Gov. Salman Taseer of Punjab province, where Bibi is held, told reporters in a televised conference he believes Zardari will soon pardon her.
“I am going to take this petition to president and he will forgive her,” he said.
INTERNATIONAL PRESSURE
International human rights advocate Amnesty International has joined calls for the release of Pakistani Christian woman Asia Bibi who has been sentenced to death under the country’s blasphemy laws.
Amnesty International on Friday also called on Pakistan to revise the law under which Bibi was convicted this month.
The case stems from a dispute between Bibi and a group of Muslim women over the use of a water bowl. The other women accused her of making derogatory remarks against the Prophet Mohammad (PBUH). She has been in prison for one-and-a-half years and her case has been appealed. -Agencies
Re: Family waits to see if mother, accused of blasphemy, will be hanged
interestingly it appears while casteism is disappearing in India, it is being practiced in Pakistan! the water was made impure because she was not a Muslim? wow. I used to wonder why India was backward but it looks like Pakistan is worse.
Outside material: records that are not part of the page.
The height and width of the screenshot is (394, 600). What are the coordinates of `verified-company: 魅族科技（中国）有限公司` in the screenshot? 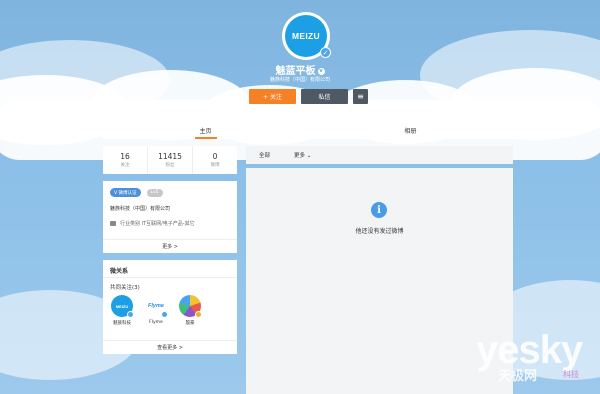 It's located at (140, 209).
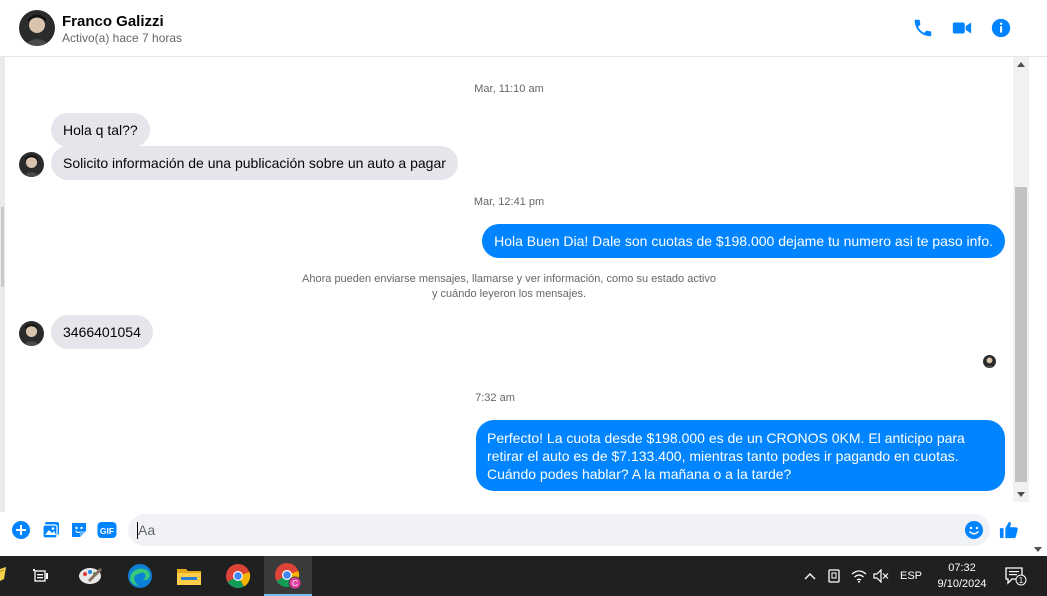  I want to click on edge-browser-icon, so click(140, 576).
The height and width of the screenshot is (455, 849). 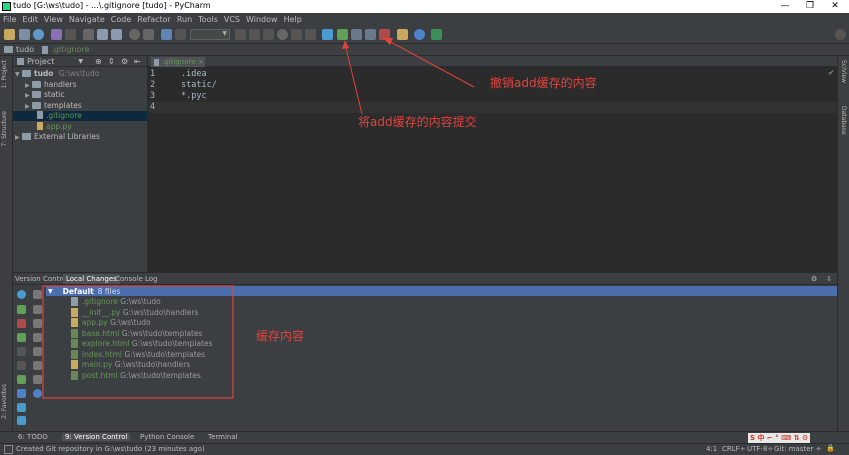 What do you see at coordinates (80, 74) in the screenshot?
I see `tree-item-tudo: ▼ tudo G:\ws\tudo` at bounding box center [80, 74].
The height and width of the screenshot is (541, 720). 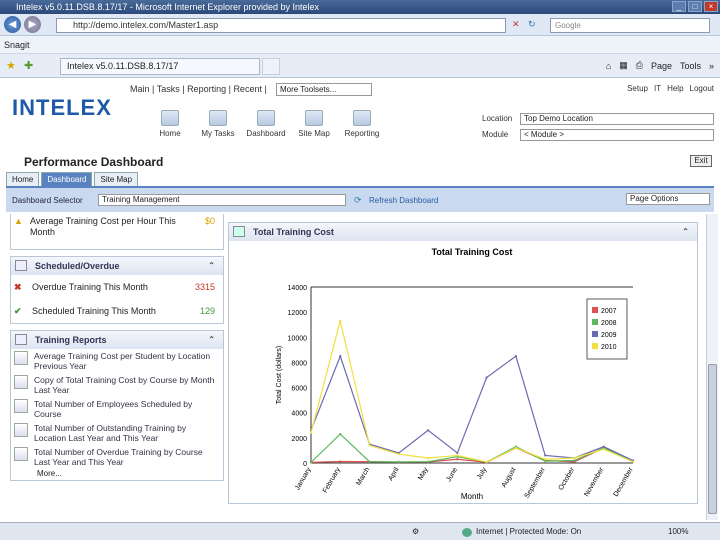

Re: Family waits to see if mother, accused of blasphemy, will be hanged
mister chintu_bhopali
yes blasphemy is punishable by death in Islam because in an Islamic state the law of Allah is supreme and no one is allowed to speak ill of the Messenger of Allah. However, i doubt that death penalty goes for squabbles as well. So in my point of view, the woman should be pardoned if indeed she had done what she has been accused of. The problem is not the law itself rather its loose interpretation. so just watch it with your transport of hatred.